Jambu ini juga biasa disebut dengan jambu monyet. Tapi kami tetap memberinya nama jambu mede. Biji jambu bisa dikeringkan dan digoreng yang disebut dengan kacang mede. Di setiap lebaran dan hari raya Natal kami sering menemukan cemilan ini di meja-meja tamu orang kaya. Harganya memang selangit. Kami tak mampu membelinya.

Membayangkan merah ranumnya jambu ini aku menelan ludah dan terasa menyemburat keinginanku untuk memakannya. Biasanya cara kami memakan dengan penuh hati-hati. Jika belum berwarna merah, kami tak berani menyesap airnya. Rasanya memang segar, agak pahit, dan mendatangkan sensasi kering di tenggorokan.

Memang sudah bertahun-tahun aku tak makan jambu ini sebab jarang sekali ditemukan di pasar-pasar buah. Kalau toh ada yang menjual, mereka memetiknya dari pohon di ladang mereka sendiri. Bagaimana aku akan mendapatkan jambu ini? Tiap terbayang, air liur ini tiba-tiba berasa kecut.
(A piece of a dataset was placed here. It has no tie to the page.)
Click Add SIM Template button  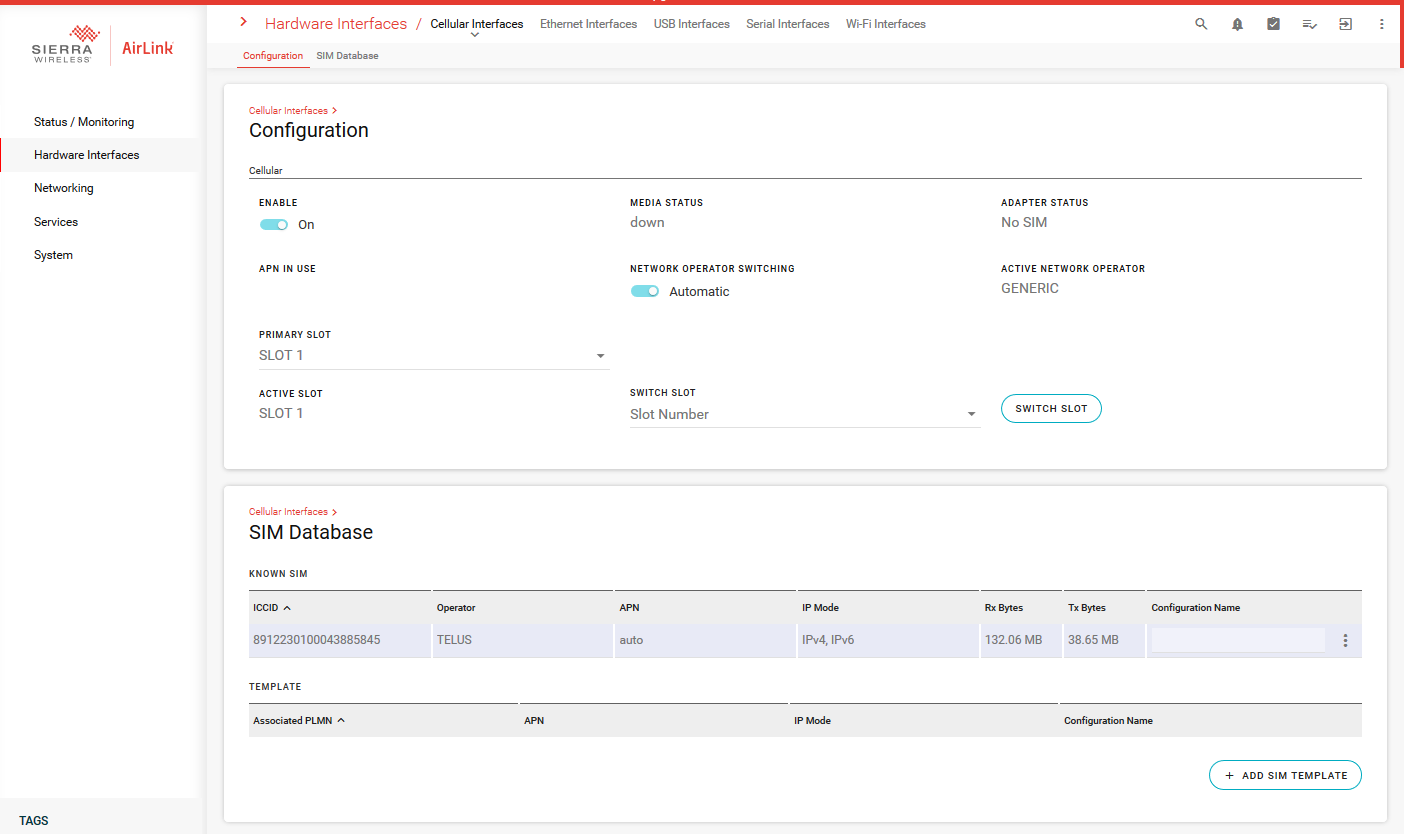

Sepulang Bu Ririn dari rumahku, segera aku mengabari suamiku. Dia sedang membantu mengepak barang kerajinan di rumah kakak sepupunya, Mas Haji Tohari. Mas Hari menawari suami untuk membantu di sana agar bisa menambah penghasilan apalagi sudah akan mempunyai anak. Begitu perhatian saudara suamiku ini. Aku telepon dia.

[“Mas, Bu Ririn tadi ke sini lo.”]

[“Oh ya, bagaimana kabarnya?”]

[“Alhamdulillah, baik dan sehat, Mas, malah lagi hamil ni.”]

[“Sama ya , Dik.”]

[“Iya, aku tadi dikasi cerita, Mas.”]

[“Hehehe, ..cerita apa?”]

[“Katanya, sama neneknya diberii jambu mede yang baru dimakan codot. Maniiiss sekali,”]
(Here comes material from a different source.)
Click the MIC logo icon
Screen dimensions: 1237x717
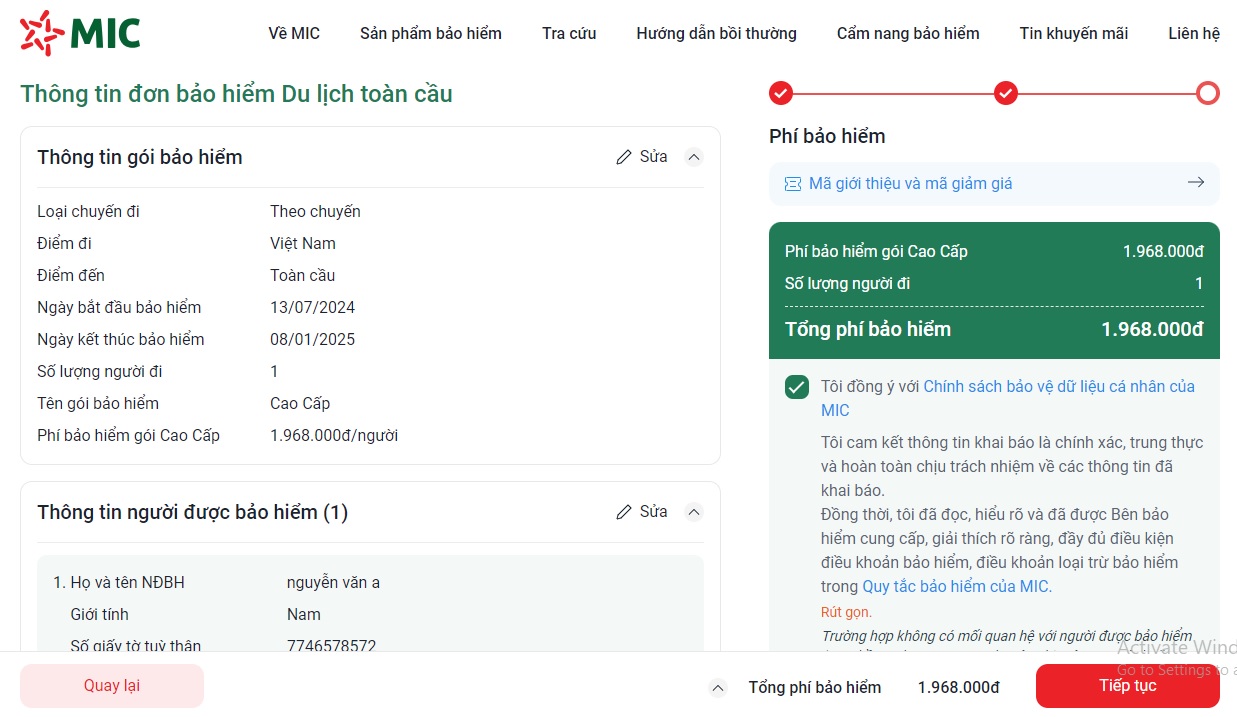click(x=42, y=33)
[“Pingin, ya?”] suamiku sudah paham dengan maksudku menelepon. [“Ya wis, nanti tak carikan.”]

[“Makasih ya ,Mas..”] Telepon aku tutup. Bayangan jambu mete masih di pelupuk mataku. Nanti akan hilang kalau suamiku sudah datang membawanya.

Betul juga, suami datang membawa tiga biji. Tertawaku tanda bahagia dan syukur didapatkannya pesananku.
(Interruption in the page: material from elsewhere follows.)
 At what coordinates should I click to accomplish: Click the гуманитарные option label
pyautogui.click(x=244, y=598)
“Di mana Mas mendapatkannya?” kuhadiahi sebuah ciuman di pipinya.

“Ya dari pohon.” Dia mulai menggoda.

“Iyaaa, tahu.. pohon siapa?”

“Pohon milik umum.” Sambil disentilnya hidung-ku karena aku mulai centil.

“Di mana itu?”

“Di dekat makam umum. Alhamdulillah, yang penting dapet. Biar nanti anakku gak netes terus air liurnya, alias ngiler.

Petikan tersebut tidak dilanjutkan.